D4 — Embedded Raft, no external DCS

Decision. Embed Raft (openraft) inside the extension. No etcd, Consul, or k8s.

Why. The stated goal is fewer moving parts than CloudNativePG/Patroni-etcd. An embedded quorum removes an entire external system to deploy, secure, and operate. Patroni’s raft (pysyncobj) mode proves the pattern is viable; we do it natively and lighter.

Rejected. External DCS (operational weight) and single-monitor designs like pg_auto_failover (the monitor is itself a SPOF and not a quorum).


D5 — Rust + pgrx + openraft

Decision. Implement in Rust: the extension via pgrx, consensus via openraft (async, event-driven Raft) hosted on a small embedded tokio runtime inside the background worker.

Why. “Light on resources” rules out the JVM and argues against a Go control plane; Rust gives a small static .so with no GC pauses in the failover path. pgrx keeps us in the same toolchain as the ParadeDB-style stack already in use. openraft leaves storage and transport to us (a single versioned Decision value plus a tiny TCP/JSON RPC — both trivial here).
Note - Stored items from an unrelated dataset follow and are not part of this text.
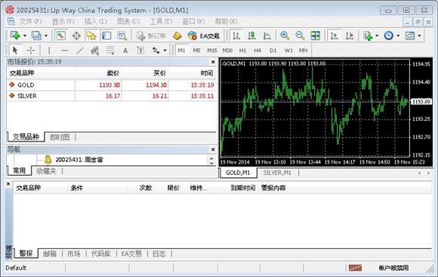
Task: Click the 新订单 new order button
Action: (151, 36)
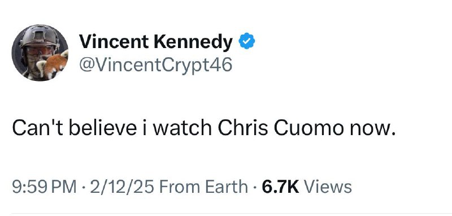
Task: Click the helmet in the profile picture
Action: click(39, 36)
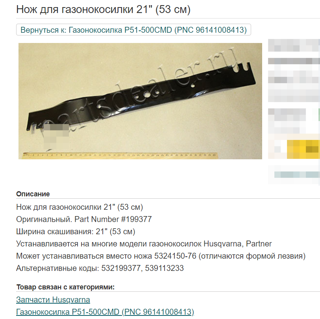Click the blurred gray bar atop sidebar
This screenshot has width=320, height=319.
coord(294,45)
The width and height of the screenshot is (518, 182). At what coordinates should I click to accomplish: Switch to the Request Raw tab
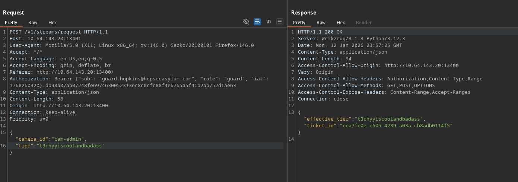[33, 23]
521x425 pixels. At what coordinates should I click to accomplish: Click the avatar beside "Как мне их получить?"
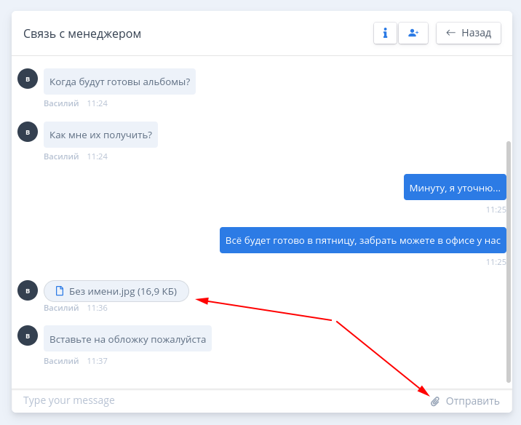click(27, 132)
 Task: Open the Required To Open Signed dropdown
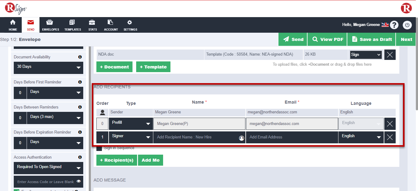click(x=48, y=168)
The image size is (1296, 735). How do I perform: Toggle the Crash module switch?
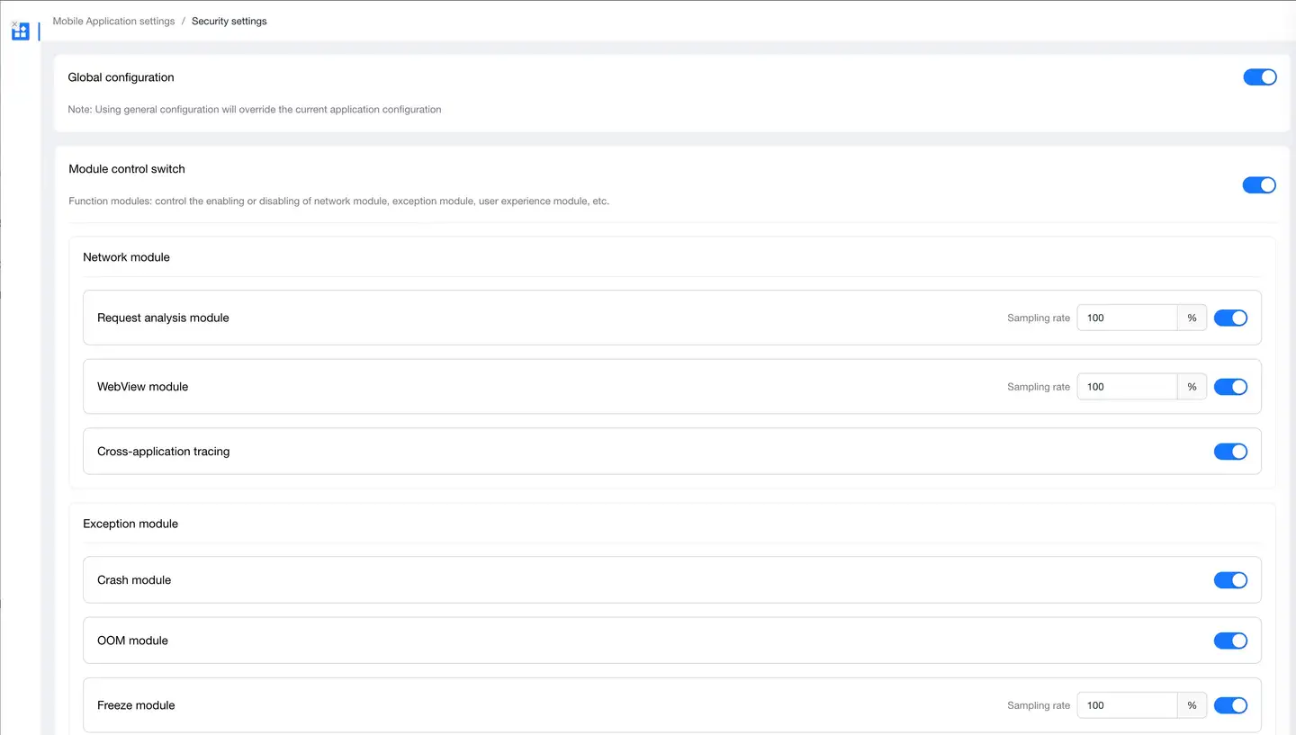click(1229, 580)
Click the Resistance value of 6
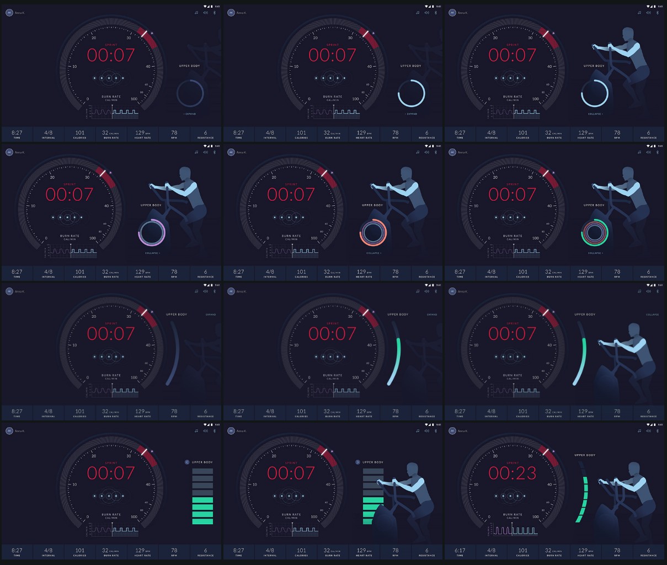The image size is (667, 565). click(x=205, y=134)
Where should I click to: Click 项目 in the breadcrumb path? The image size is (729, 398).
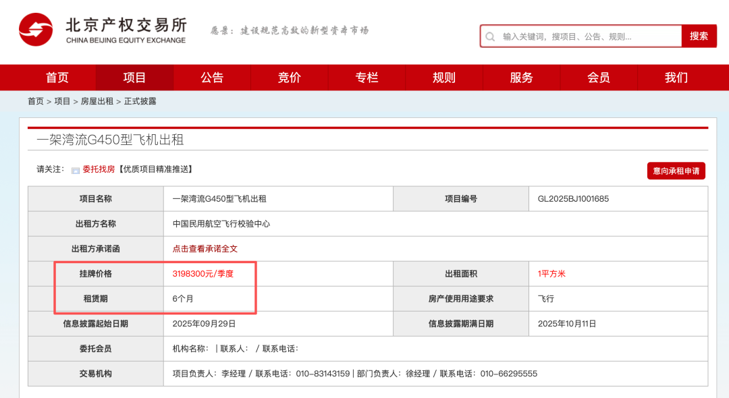coord(62,101)
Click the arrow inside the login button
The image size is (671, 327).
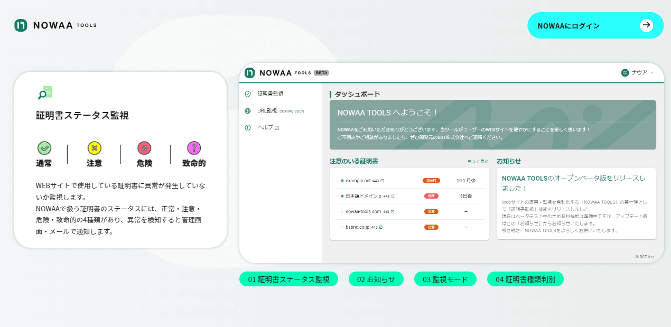[647, 25]
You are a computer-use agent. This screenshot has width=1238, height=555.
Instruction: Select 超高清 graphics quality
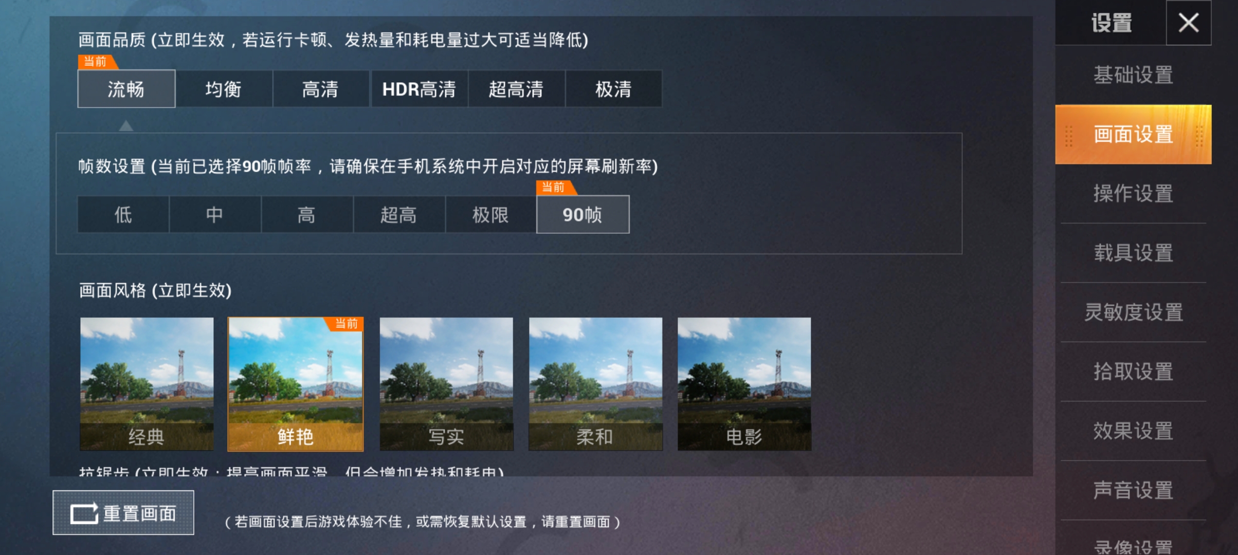[x=516, y=89]
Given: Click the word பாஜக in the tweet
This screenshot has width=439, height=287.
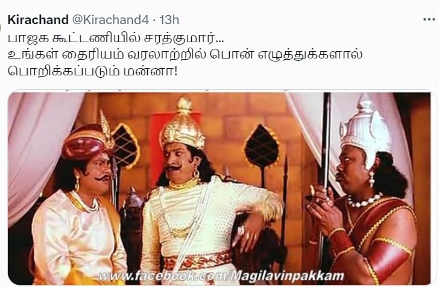Looking at the screenshot, I should pos(28,39).
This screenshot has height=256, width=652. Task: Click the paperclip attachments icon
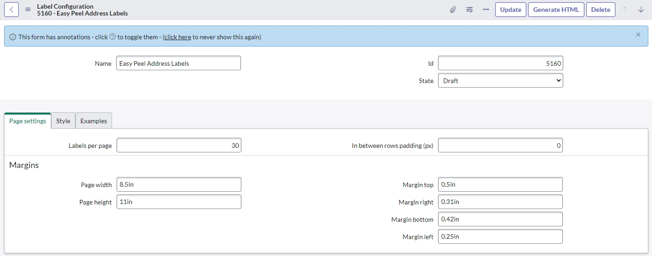[453, 10]
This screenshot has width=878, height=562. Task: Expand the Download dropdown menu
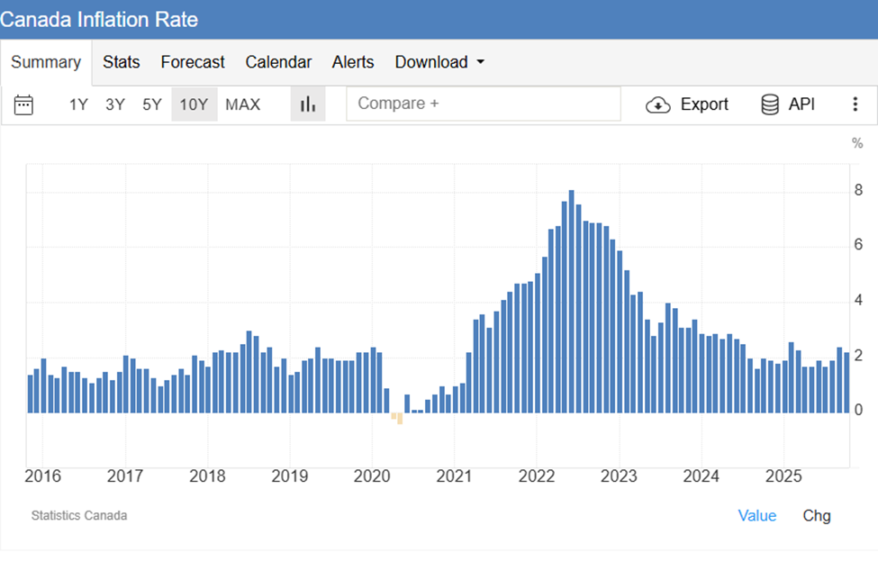tap(439, 62)
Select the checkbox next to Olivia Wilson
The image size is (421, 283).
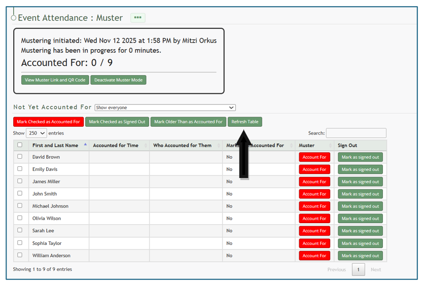tap(20, 218)
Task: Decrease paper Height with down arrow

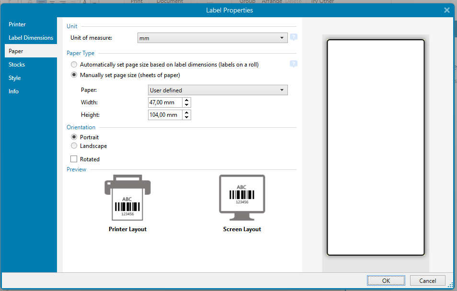Action: click(x=187, y=117)
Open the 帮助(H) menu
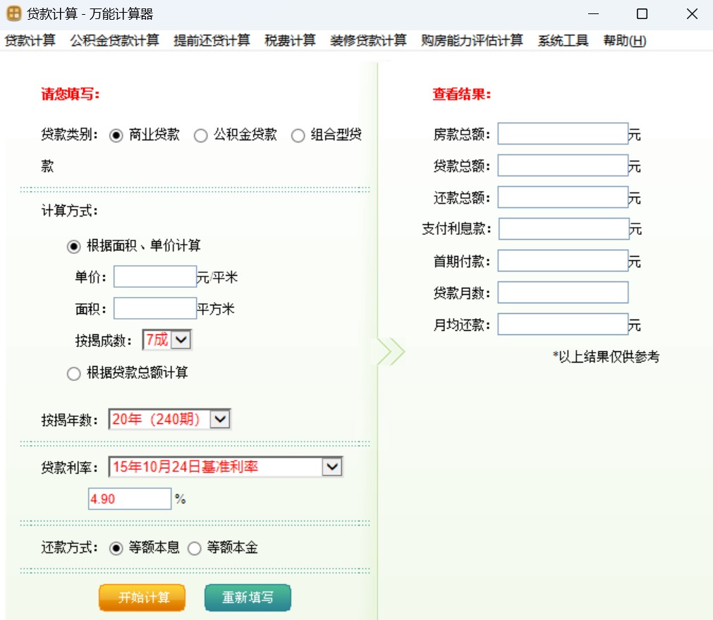713x620 pixels. tap(624, 41)
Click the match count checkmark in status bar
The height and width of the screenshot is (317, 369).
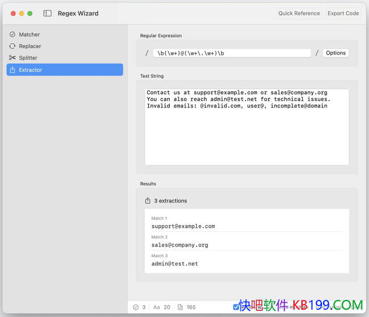136,307
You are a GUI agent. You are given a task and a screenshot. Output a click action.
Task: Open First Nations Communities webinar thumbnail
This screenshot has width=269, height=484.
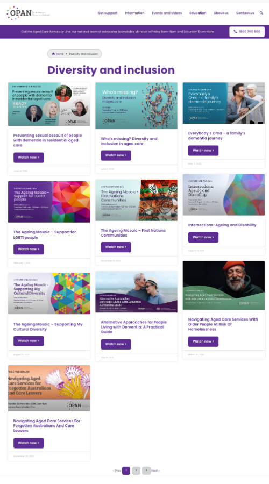click(136, 200)
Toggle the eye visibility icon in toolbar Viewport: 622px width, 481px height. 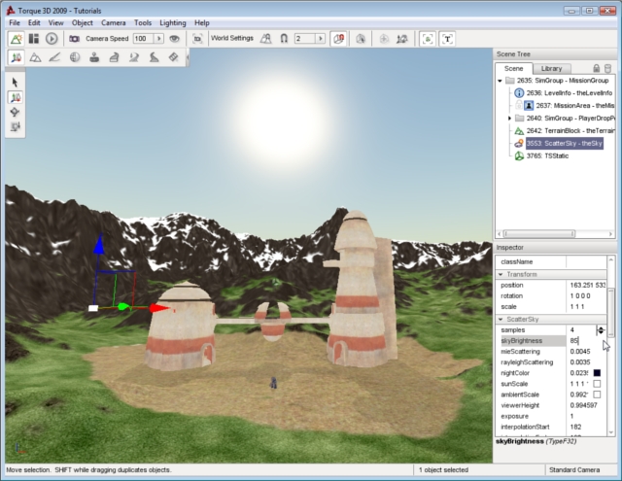click(174, 39)
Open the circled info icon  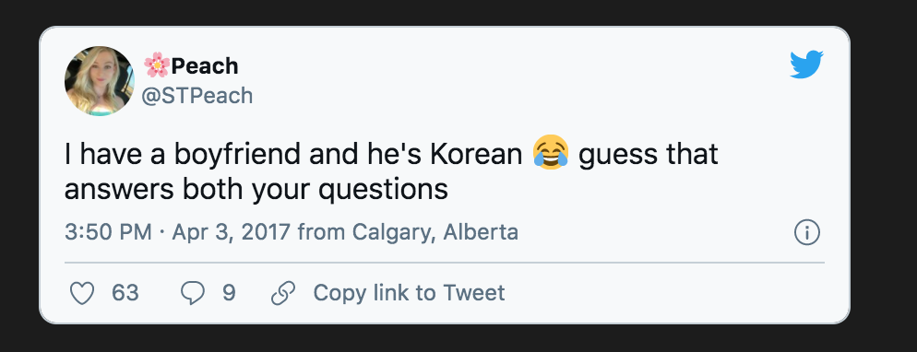pyautogui.click(x=807, y=232)
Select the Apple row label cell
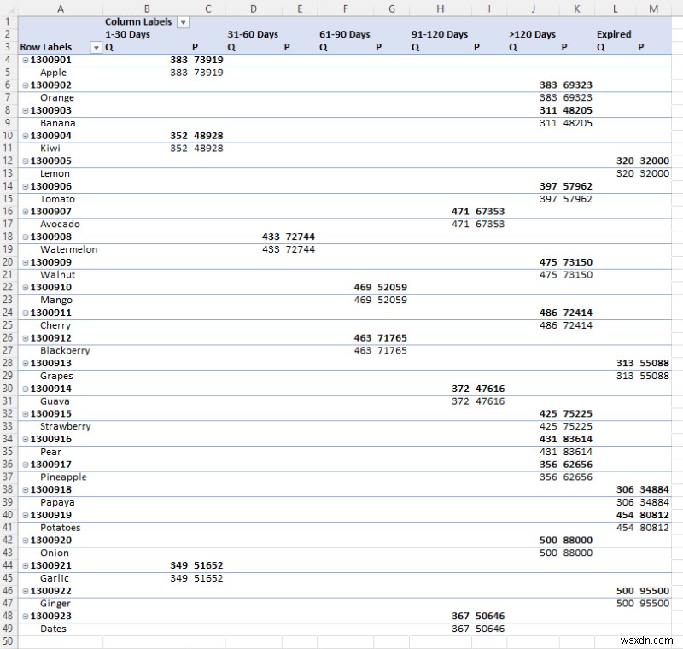 tap(53, 73)
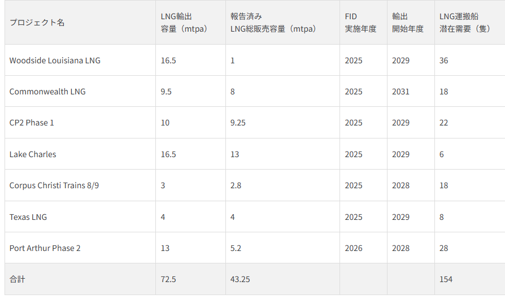Click the total sales capacity value 43.25
Screen dimensions: 505x303
point(241,279)
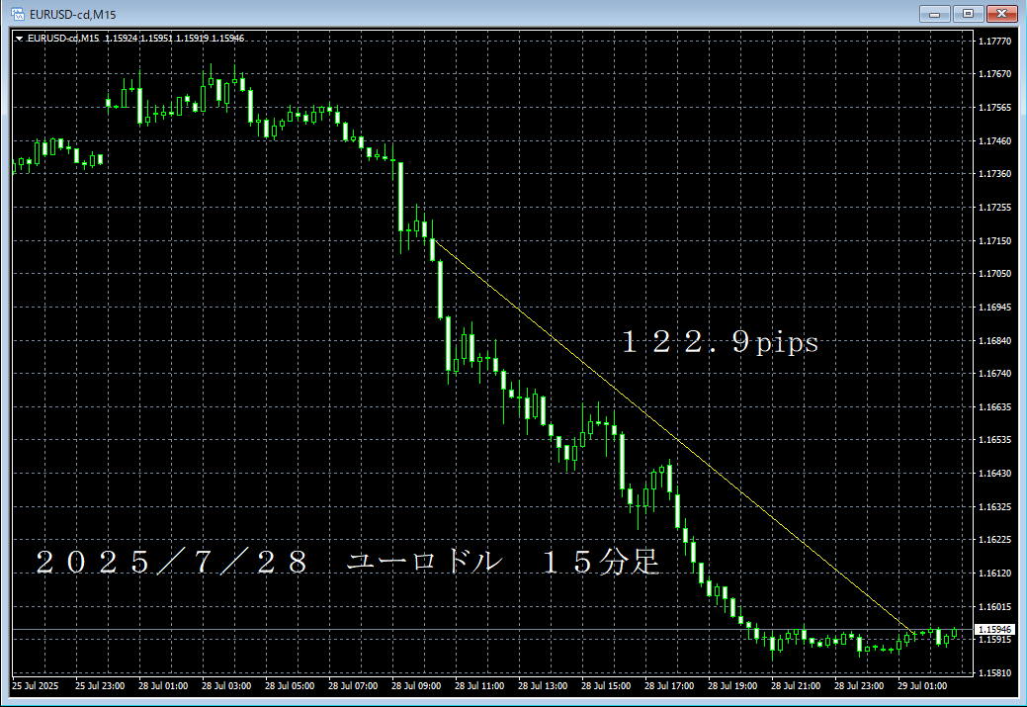Click the 28 Jul 09:00 time axis label
1027x707 pixels.
pos(416,685)
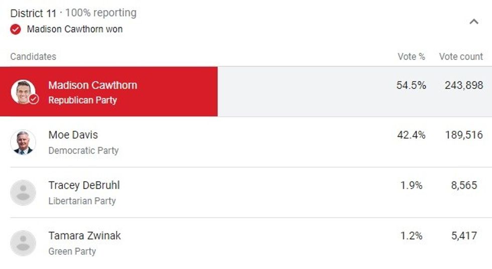Click the red winner checkmark icon
Screen dimensions: 492x269
16,29
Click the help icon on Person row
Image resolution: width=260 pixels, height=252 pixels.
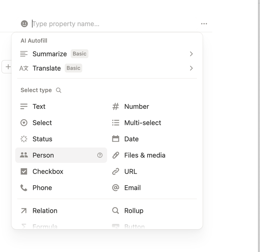[100, 155]
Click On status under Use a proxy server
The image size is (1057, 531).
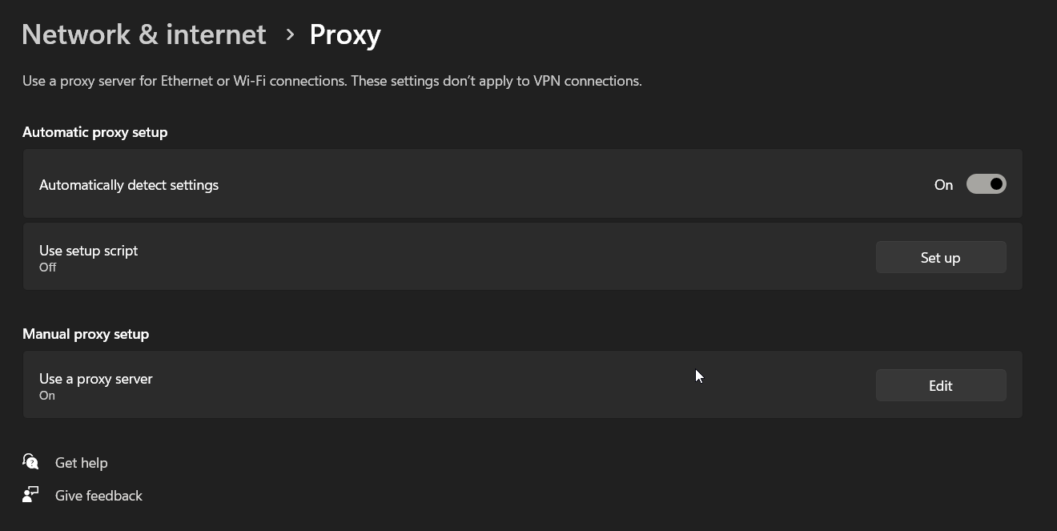pyautogui.click(x=47, y=396)
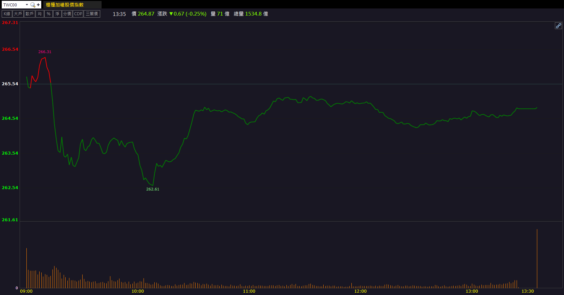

D6 — Quorum-only, odd node counts

Decision. Support 3 and 5 nodes; refuse to pretend 2-node is safe.

Why. Raft needs a majority; 2 nodes can’t form a safe majority on partition (both think they’re right, or neither can proceed). 3 tolerates 1 failure, 5 tolerates 2. We document this loudly rather than offering a footgun.


D7 — Safety over availability by default

Decision. Default to never two writable primaries, even at the cost of a brief write outage during failover. Synchronous (zero-loss) mode is opt-in.

Why. A search/cache can be rebuilt; a system of record that double-writes is corrupted. Fencing + quorum + most-advanced-replica selection prioritize correctness. Operators who want zero data loss enable quorum-sync and accept the latency.